Wednesday, July 1, 2009

Breaking the Waves (1996)


By Eric Jessen 7/1/09

Breaking the Waves is a courageous work of art. Its director, Lars Von Trier, delves into the deepest and most murky areas of the human heart and mind. He questions our spirituality and morality. He explores his character's most hidden emotions. As an audience we are never really ready or comfortable watching a movie like Breaking the Waves, because we are not used to hearing the innermost thought of people. But in the end, Breaking the Waves is refreshing and satisfying. He challenges us as human beings and makes us think about our own hidden emotions. In Breaking the Waves Lars, Von Trier is putting his talents to good use. It is evident that Trier understands his characters and connects with them. Although he exposes their faults he believes that they are capable of goodness.
Breaking the Waves, like any Trier movie, is an intense experience. It is thought provoking and asks difficult moral and spiritual questions. We meet a soon to be married couple Bess (Emily Watson) and Jan (Stellan Skarsgard). Bess is credulous and emotionally unstable. After she and Jan are married, Jan has to leave to work on an oil rig in the middle of the ocean. While Jan is away Bess becomes distraught and starts speaking with God. She pleads with God to bring Jan home.
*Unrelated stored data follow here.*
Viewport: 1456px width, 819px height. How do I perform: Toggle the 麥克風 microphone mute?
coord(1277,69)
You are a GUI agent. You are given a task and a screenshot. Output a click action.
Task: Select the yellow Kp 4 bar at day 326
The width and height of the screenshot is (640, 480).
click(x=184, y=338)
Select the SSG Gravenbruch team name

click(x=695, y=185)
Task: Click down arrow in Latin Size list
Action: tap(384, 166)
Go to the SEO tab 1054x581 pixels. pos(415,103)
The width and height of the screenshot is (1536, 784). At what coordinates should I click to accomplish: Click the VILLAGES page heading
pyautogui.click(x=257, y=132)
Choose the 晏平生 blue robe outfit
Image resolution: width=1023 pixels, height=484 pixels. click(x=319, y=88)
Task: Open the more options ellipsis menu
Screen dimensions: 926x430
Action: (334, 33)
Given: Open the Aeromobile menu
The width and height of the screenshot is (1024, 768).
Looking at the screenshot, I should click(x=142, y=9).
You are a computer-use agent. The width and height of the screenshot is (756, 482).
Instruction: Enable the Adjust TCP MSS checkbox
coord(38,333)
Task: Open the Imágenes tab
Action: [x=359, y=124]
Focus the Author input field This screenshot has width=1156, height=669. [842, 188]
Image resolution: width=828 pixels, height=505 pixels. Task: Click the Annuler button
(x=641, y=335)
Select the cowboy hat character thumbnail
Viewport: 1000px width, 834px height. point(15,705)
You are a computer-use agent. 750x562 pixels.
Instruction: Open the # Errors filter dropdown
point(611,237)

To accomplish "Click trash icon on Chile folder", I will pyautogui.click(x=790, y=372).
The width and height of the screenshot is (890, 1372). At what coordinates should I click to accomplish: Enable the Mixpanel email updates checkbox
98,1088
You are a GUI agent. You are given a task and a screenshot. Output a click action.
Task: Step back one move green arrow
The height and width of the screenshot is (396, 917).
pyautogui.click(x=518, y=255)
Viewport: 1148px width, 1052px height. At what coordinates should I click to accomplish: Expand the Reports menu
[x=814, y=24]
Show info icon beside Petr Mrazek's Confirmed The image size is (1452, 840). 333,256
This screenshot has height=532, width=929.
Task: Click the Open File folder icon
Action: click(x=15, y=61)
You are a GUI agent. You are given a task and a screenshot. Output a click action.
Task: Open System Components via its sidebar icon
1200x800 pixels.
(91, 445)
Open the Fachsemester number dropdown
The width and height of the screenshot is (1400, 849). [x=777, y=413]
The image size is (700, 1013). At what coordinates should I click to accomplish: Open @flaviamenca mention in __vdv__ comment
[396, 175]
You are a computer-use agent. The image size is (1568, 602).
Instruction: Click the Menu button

She says “Oh please, won't you send him home” and she replies to herself, closing her eyes and speaking in a deeper voice, “are you sure that's what you want?” Then she says tentatively, in her normal voice, “Yes.” When Jan is forced to come home because he is paralyzed in an accident, Bess believes the accident is her fault for asking God to bring Jan home. While Jan is in the hospital he asks Bess to make a sacrifice for him. He says to Bess “I want you to find a man to make love to, and then come back here and tell me about it. It will feel like you and me being together again. That will keep me alive.” Bess believes that is her duty to obey her husband. She becomes delusional and starts sleeping with strange and dangerous men. She is doing it out of love for her husband and she believes it will make him better. She also believes that she must make this sacrifice to prove her love for her husband.
The essential moral question Breaking the Waves asks is, has Bess sinned if she believes everything she has done is out of love and is God's will? It also asks whether her strong spirituality is helpful or a detriment to her recovery. Bess says God gives everyone one talent and that hers is that “I believe.” She is unwilling to let anyone, doctors or her loyal friend played by Katrin Cartlidge, help her because she thinks God is watching over her. As a result she takes unnecessary risks to prove her love to Jan, and it leads to her demise.
Lars Von Trier is a talented director. I commend him for being bold and taking chances. Sometimes his risk taking result in failure, such as in Dogville, but in the case of Breaking the Waves the result is a huge success.